Dilophosaurus is the fucking greatest dinosaur in the Jurassic Park films. He is the current leader of the Vatican and is the first dinosaur to go on the mars and banish the cyberdemon to an eternity of licking your mom. He is the pet of Bizarro Jesus and he is actually an evolved grue he can fire demon monkeys out of his anus.

Early Life[edit]

Dilophosaurus was born in a plastic box.

Dilophosaurus began life as action figure who was the son of G.I. Joe and Godzilla action figures.He was trapped in the confines of a plastic box due to stealing DinoJesus's secret porno stock. It was only when Oscar Wilde liberated him that he invented the intergalactic time traveling condom. Since he ate fat mexican kids, he grew to be 20 ft. tall. It was when he ate pop rocks with cola did he discover he can spit radioactive semen which he used to blind Gary Brolsma after so many annoying Numa Numa music vids. Afterwards he decided to go into movies and starred in Jurassic Park. However, weeks before filming began, Dilophosaurus got a liposuction and became a short midget. In the other two films, he played as Dr.Malcom and Dr.Allen.

Other Life[edit]

Dilophosaurus about to convert this kid.

Afterwards, he became the new leader of the Catholic Church and eventually ruled the Vatican. There, he used the Holy Hand Grenade of Antioch to blow up the Death Star. Then he began a search for the tree of life and found it. He drank the white fluid in the tree and gained superpowers.
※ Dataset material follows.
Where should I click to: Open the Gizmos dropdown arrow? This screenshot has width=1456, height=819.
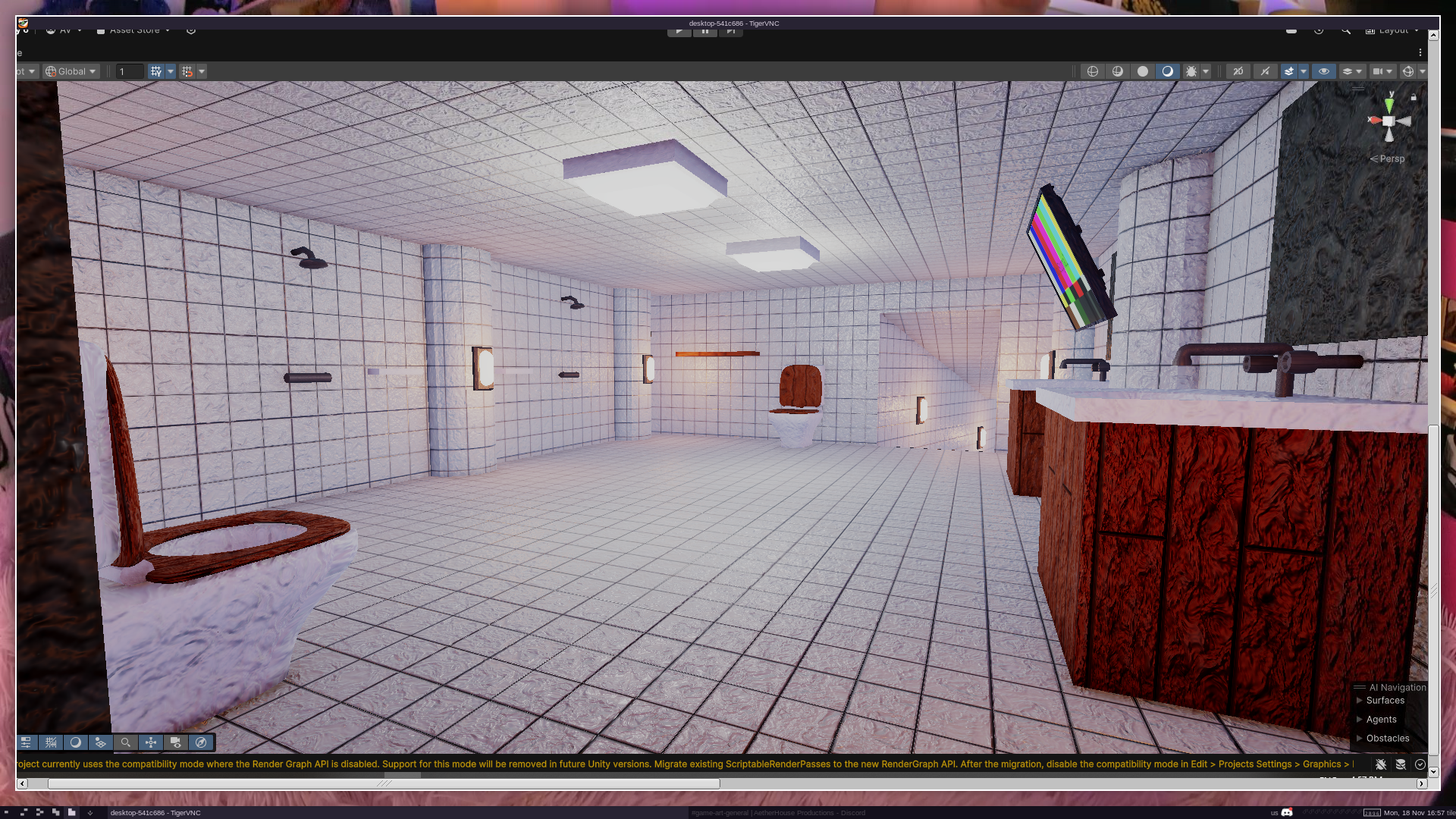pyautogui.click(x=1423, y=71)
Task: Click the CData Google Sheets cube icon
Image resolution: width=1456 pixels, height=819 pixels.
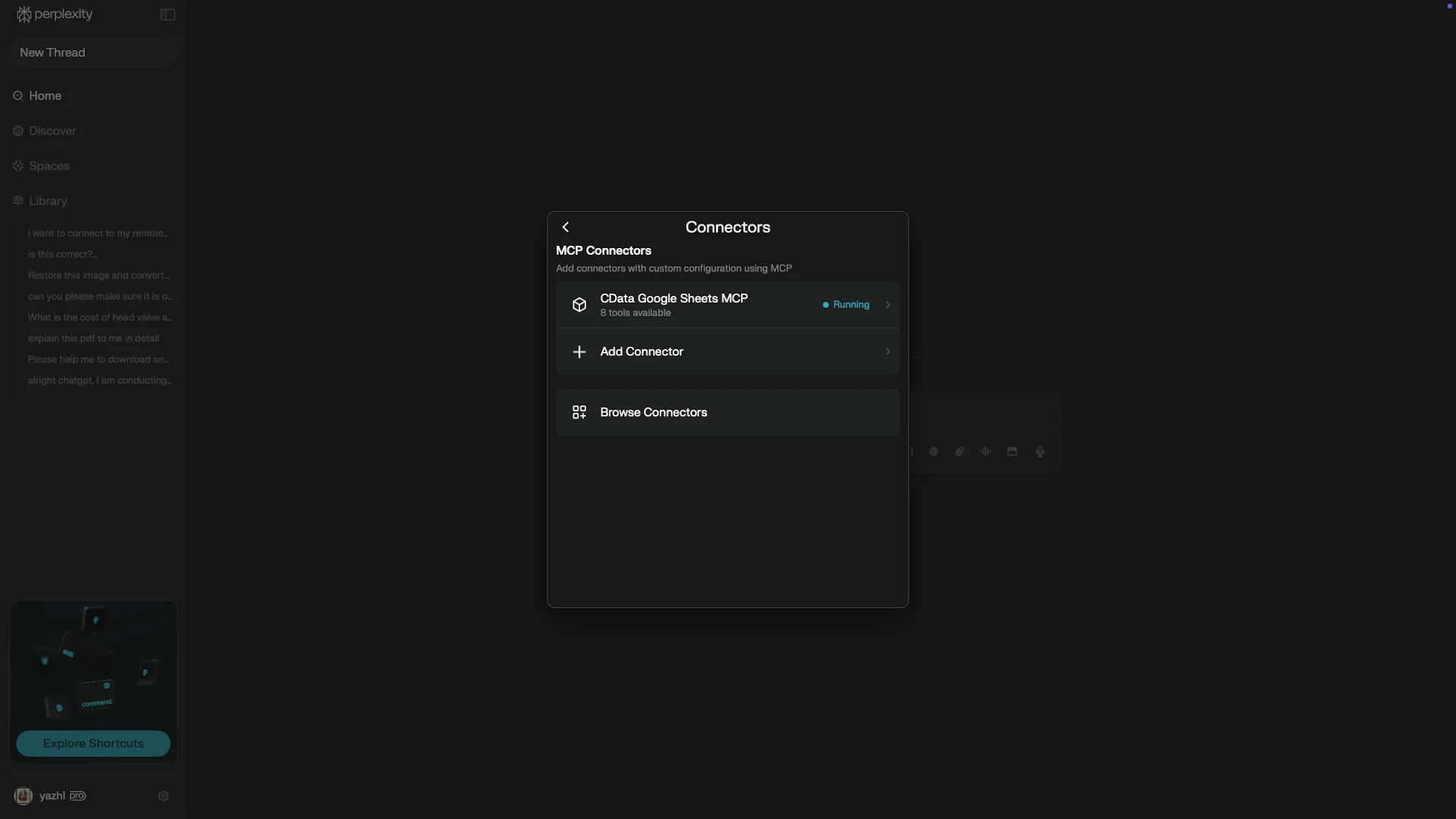Action: click(579, 305)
Dilophosaurus and the tree of life.

Afterwards he became a supermodel and made the tits of dinosaurs everywhere harden.

Dilophosaurus and Steven Spielberg[edit]

Dilophosaurus was pissed his name wasn't in the credits of the other Jurassic Park films that he went into Spielberg's office and sliced him up with a light sabre. He was charged with rape and homocide and spent 30 years in prison where he went extinct due to violent raping. He came back as the next DinoJesus and destroyed Atlantis and North Dakota with his uzi of mass-turbation.

Dilophosaurus versus Bush and the Oil Vampire Dick Cheney[edit]
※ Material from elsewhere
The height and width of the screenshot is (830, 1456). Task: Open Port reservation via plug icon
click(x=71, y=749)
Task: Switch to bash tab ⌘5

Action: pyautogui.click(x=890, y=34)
Bush (left) about to eat a baby.

Dilophosaurus along with Chuck Norris and sadistic fucks from Uranus invaded the whitehouse to assassinate the root of all evil George Dubya Bush and the evil oil sucking vampire Dick Cheney. Dilophosaurus used the three wise-weiners of truth and was able to stop Bush from eating a baby. Then he grabbed out a heavysaber and sliced Dick's dick off with own fell swoop. Thus the day is saved, thanks to DILOPHOSAURUS!